2.1.6. Hydrograph Characteristic Shape

To account for the diverse conditions of a flood event, a hydrograph characteristic shape, which can reflect a typical hydrograph for this location, is required. The observed river discharge data consists of several types of hydrographs, such as annual average maximum flood discharge, extremely big discharge, and moderate scale flood discharge. It is, therefore, difficult to select a typical hydrograph among such diverse observation data. Moreover, we were unable to clarify the starting time and ending time in each flood event because the flood event can consecutively occur during the flood season. Thus, a simplified hydrograph characteristic shape can be assumed to evaluate the growing vegetation effect under the same hydrograph shape.
The process of generating the hydrograph characteristic shape is as follows:
  • Flood events, with the annual maximum peak, were selected from 15 years of measurement data (see Figure 4), except for the 2015, as the hydrograph for this year shows less than half of the annual averaged maximum discharge (690 m3/s) of the other years. Thus, a total of 14 hydrographs were extracted from 15 years’ data;
  • Each hydrograph was normalized using each peak discharge and then trimmed at the inflection points;
  • And then, the hydrograph characteristic shape was calculated by ensemble averaging with all of 14 normalized hydrographs. Before taking ensemble averaging, the start times of all hydrographs were adjusted so that the times to peaks become the same. We also assumed that the discharge at the start and the end of the hydrograph is the total averaged discharge for 15 years. As a result, the flood duration of the hydrograph characteristic shape becomes 150 h.
Using this hydrograph characteristic shape, hydrographs with arbitral peak discharges can be obtained easily through calculation (hydrograph characteristic shape × peak discharge) as shown in Figure 5.
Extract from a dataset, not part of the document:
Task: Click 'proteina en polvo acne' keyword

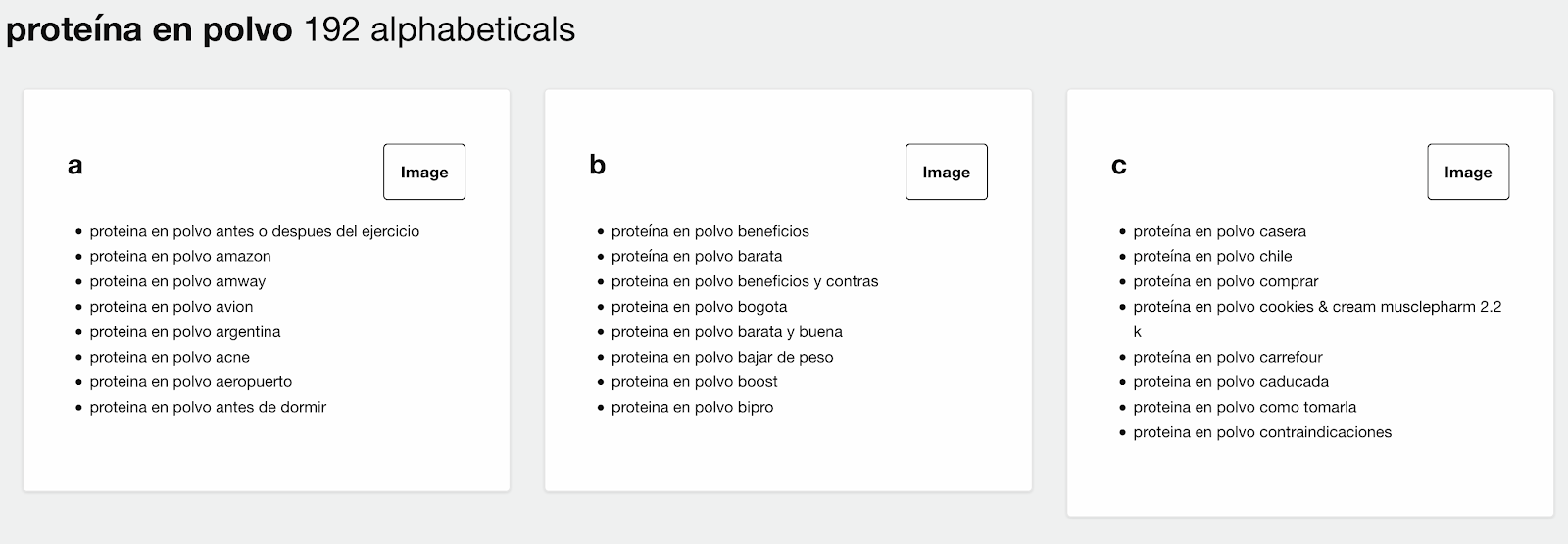Action: [170, 357]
We should check whether the created hydrograph with the hydrograph characteristic shape reproduces real hydrographs or not. In Figure 5, the shape of the created and observed hydrographs are compared. As shown in Figure 5, calculated hydrograph (Cal.) has a similar shape as the measured hydrograph (Obs.). Moreover, the mean value of the correlation coefficient (R2) between the calculated data and the observed data was estimated as 0.9505. Therefore, the hydrograph characteristic shape is useful to create a typical shaped hydrograph with arbitrary peak discharges in the study location.
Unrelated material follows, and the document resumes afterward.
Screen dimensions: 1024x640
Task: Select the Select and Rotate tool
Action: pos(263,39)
To reflect the relationship between non-uniform vegetation growth and peak discharge, this study considered three discharge levels: MF (Moderate Flood) season (peak discharge: 690 m3/s), AMF (Annual average Maximum Flood) season (peak discharge: 1381 m3/s), and EF (Extreme Flood) season (peak discharge: 2762 m3/s). The AMF is the annually averaged maximum peak discharge of the study area, the MF season is assumed to have half the peak discharge of AMF season, and the EF season is assumed to have twice the peak discharge of AMF season. Note that all the three general discharge magnitudes have been observed in the study area. In addition, all the durations of the flood events are unified into the duration of the normal case (150 h per one flood event) to consider the same vegetation growth time. Here, each flood event duration is 150 h, which is longer than the observed flood event in Figure 5. However, all observed discharges in Figure 5 start with overlapping on the previous flood event; therefore, the real duration of the flood event is longer or similar to that of the generated hydrograph characteristic shape.
If the simulation is run for the AMF season (peak discharge: 1381 m3/s), the final channel pattern should match the surveyed data (see Section 2.3), because the river bed and topography have been in a state of morphological equilibrium (maintaining a point bar shape in this study) for a long period of time. It is difficult to determine the number of flood events attaining morphological equilibrium. Therefore, in this study, we arbitrarily selected the number of flood events (three times), referring the annual averaged frequency of typhoon (three times/year in Korea) [57]. We tried to check the validity of the number of flood events. For this, we introduced autocorrelation ratio ( C r ) of the bed profile between the current bed profile and the previous bed profile (before 6 hours, which is arbitrarily selected, and is enough long to cause bed elevation change and is much shorter than the period of one flood event). The autocorrelation ratio was calculated using Equations (2)–(5) [4] as follows:
C r = cov ( z b , z p ) var ( z p ) var ( z b )
cov ( z p , z b ) = 1 n t ( z p j z ¯ p m ) ( z b j z ¯ b m )
var ( z p ) = 1 n t j n t ( z p j z ¯ p m ) 2
var ( z b ) = 1 n t j n t ( z b j z ¯ b m ) 2
where, C r is the autocorrelation ratio, z p is the previous bed profile, z b is the bed elevation (current bed profile), j is the cross sectional grid index in the Cartesian coordinate; n t is the total number of cross sectional grids, z ¯ p m is the averaged previous bed elevation in each cross section, and z ¯ b m is the averaged current bed elevation at each cross section. If the autocorrelation ratio ( C r ) reaches 1, the channel is totally stable (no bed changing), while if this ratio reaches to 0, the channel is totally unstable (extreme bed changing) [4,6]. The autocorrelation ratio ( C r ) was calculated at every grid cross section at every 1 h. Then, all values of the autocorrelation ratio ( C r ) over the entire computational domain were averaged.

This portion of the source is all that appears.